● 出題 1
F-15EXの記事から、「F-15EX初号機(エグリン米空軍基地提供)」から「わたる運用が想定されている。」まで、両端を含めてそのまま書き写すこと。
● 出題 2
F-15EXの記事で、CCAとの連携構想が紹介された防衛見本市の名前は何か。

● 抜粋文
• • • • •

F-15EX初号機(エグリン米空軍基地提供)

 制空戦闘機F-15「イーグル」、多用途の戦闘爆撃機F-15E「ストライクイーグル」を経て、さらなるマルチロール化やネットワーク機能の強化が施されたF-15EXは、米空軍の次世代戦術構想への適応が重視されている。

—記事の概要—
無人機との連携も実証段階へ
F-15J更新版と同じ新装備
制空戦闘機からマルチロール機に

無人機との連携も実証段階へ

 F-15EXは、将来的な拡張にも対応できるよう設計。第4世代機の外観を保ちながらも、次世代ミッションシステムの統合が可能で、柔軟なペイロード構成を通じ、今後数十年にわたる運用が想定されている。

大型ディスプレイを採用したAdvanced F-15と呼ばれていたころのシミュレーター(ボーイング提供)

 特に注目されているのが、ボーイングが開発を進めるCCA(協調型戦闘機)との連携だ。今年5月に日本で開催された防衛見本市「DSEI Japan」では、F-15EXの生産・納入状況や搭載システム、将来の運用拡張性などとともに、CCAとの連携構想が紹介された。

 F-15EXは乗員が2人の複座型であることを活用し、ネットワークや指揮統制用途に特化したペイロードの搭載が可能。有人機から無人機への指令送信実証も完了している。単座型はラインナップしてないが、パイロット1人でも運用できる。

• • • • •

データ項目
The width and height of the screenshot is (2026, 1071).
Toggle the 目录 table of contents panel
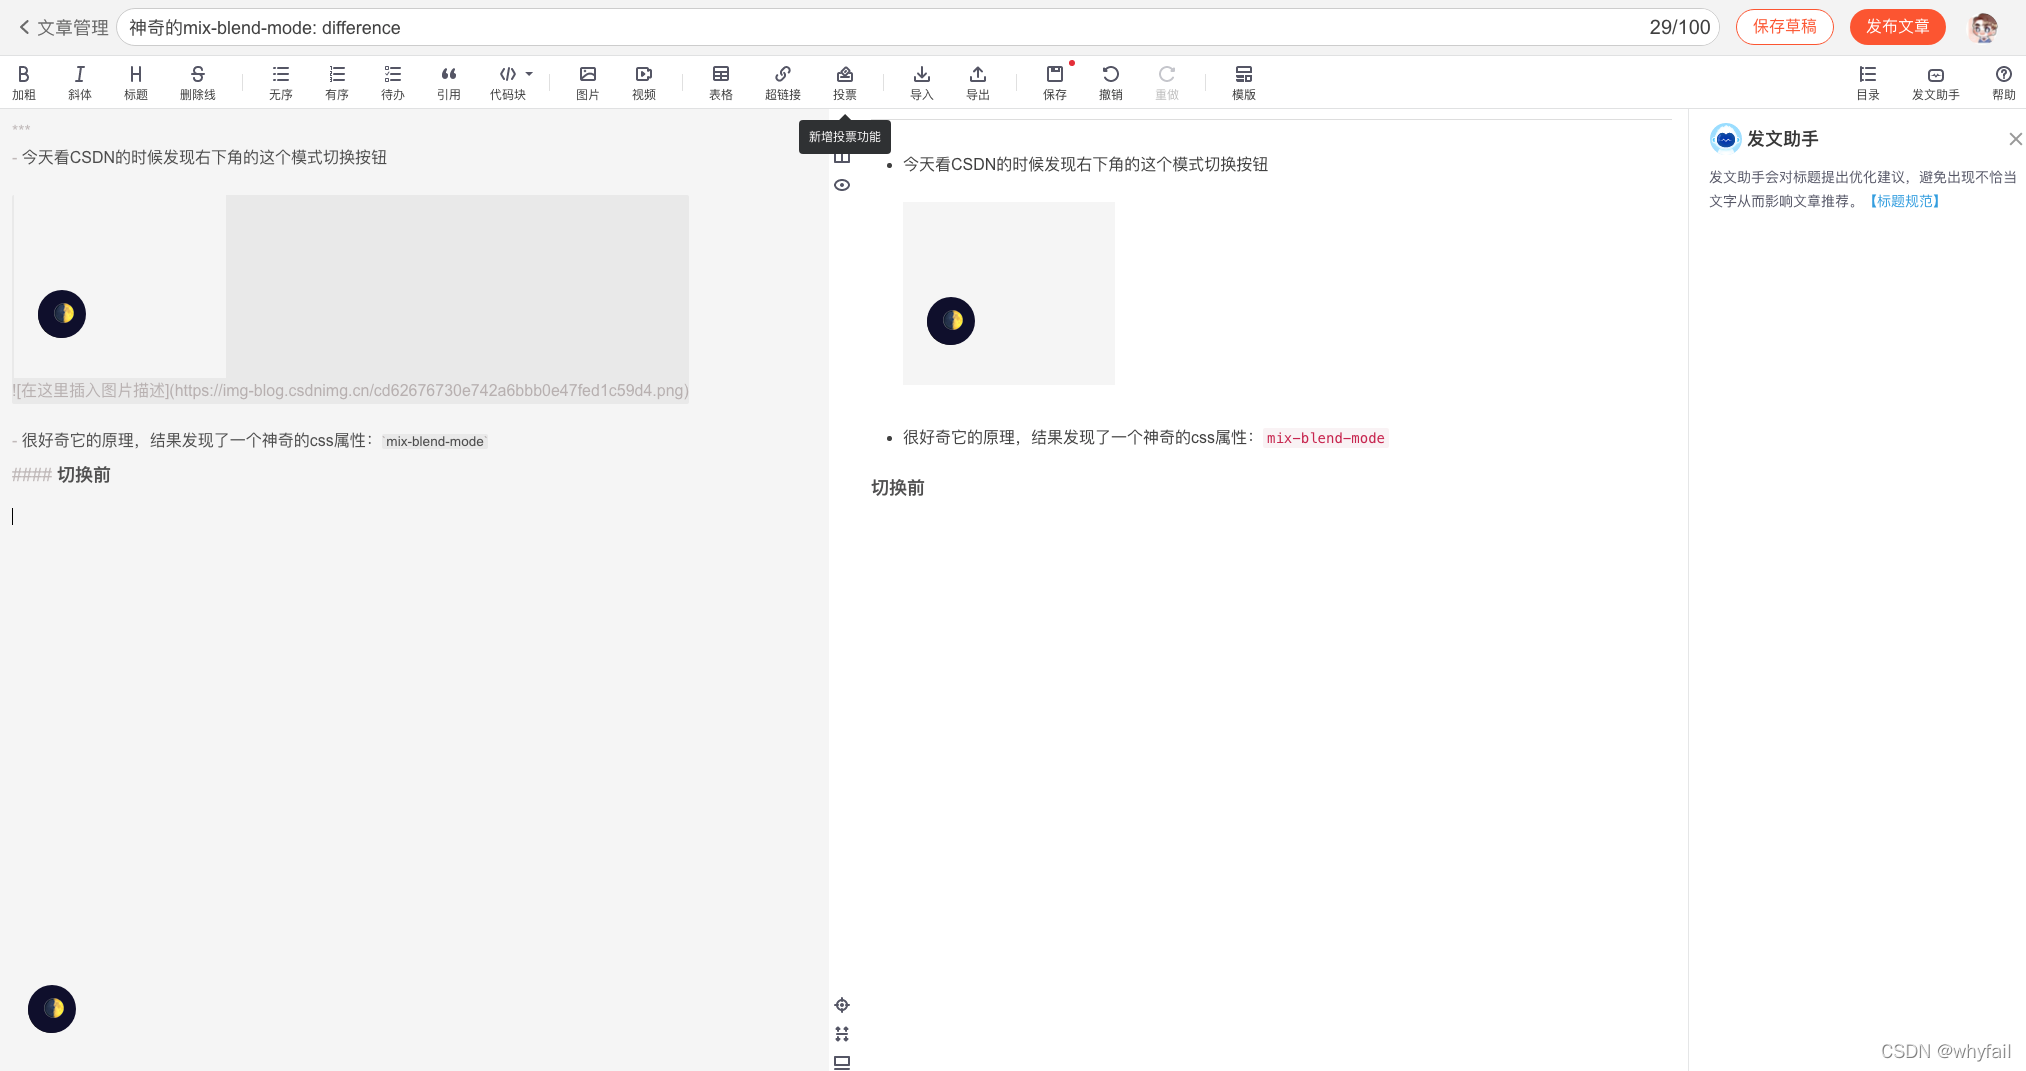(x=1867, y=82)
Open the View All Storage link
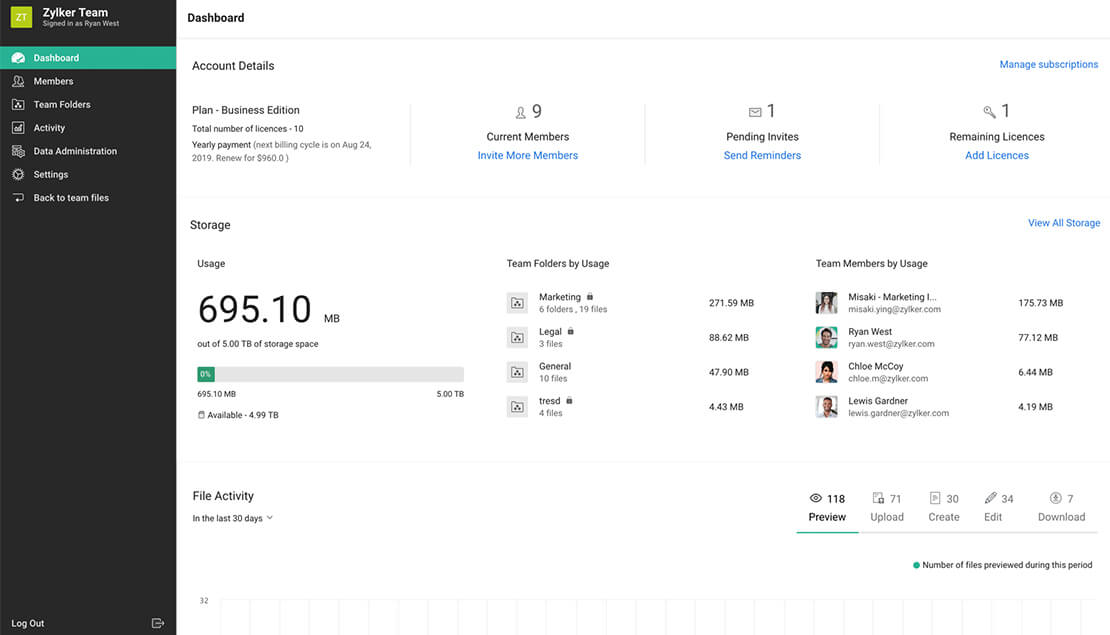 tap(1063, 223)
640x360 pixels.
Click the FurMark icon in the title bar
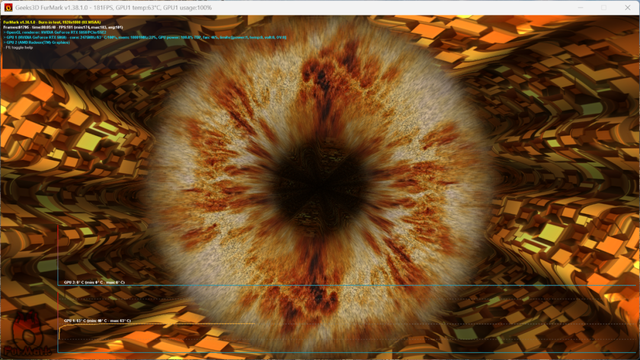click(8, 7)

• • • • •

● 解答全文 1
F-15EX初号機(エグリン米空軍基地提供)

 制空戦闘機F-15「イーグル」、多用途の戦闘爆撃機F-15E「ストライクイーグル」を経て、さらなるマルチロール化やネットワーク機能の強化が施されたF-15EXは、米空軍の次世代戦術構想への適応が重視されている。

—記事の概要—
無人機との連携も実証段階へ
F-15J更新版と同じ新装備
制空戦闘機からマルチロール機に

無人機との連携も実証段階へ

 F-15EXは、将来的な拡張にも対応できるよう設計。第4世代機の外観を保ちながらも、次世代ミッションシステムの統合が可能で、柔軟なペイロード構成を通じ、今後数十年にわたる運用が想定されている。

● 解答全文 2
DSEI Japan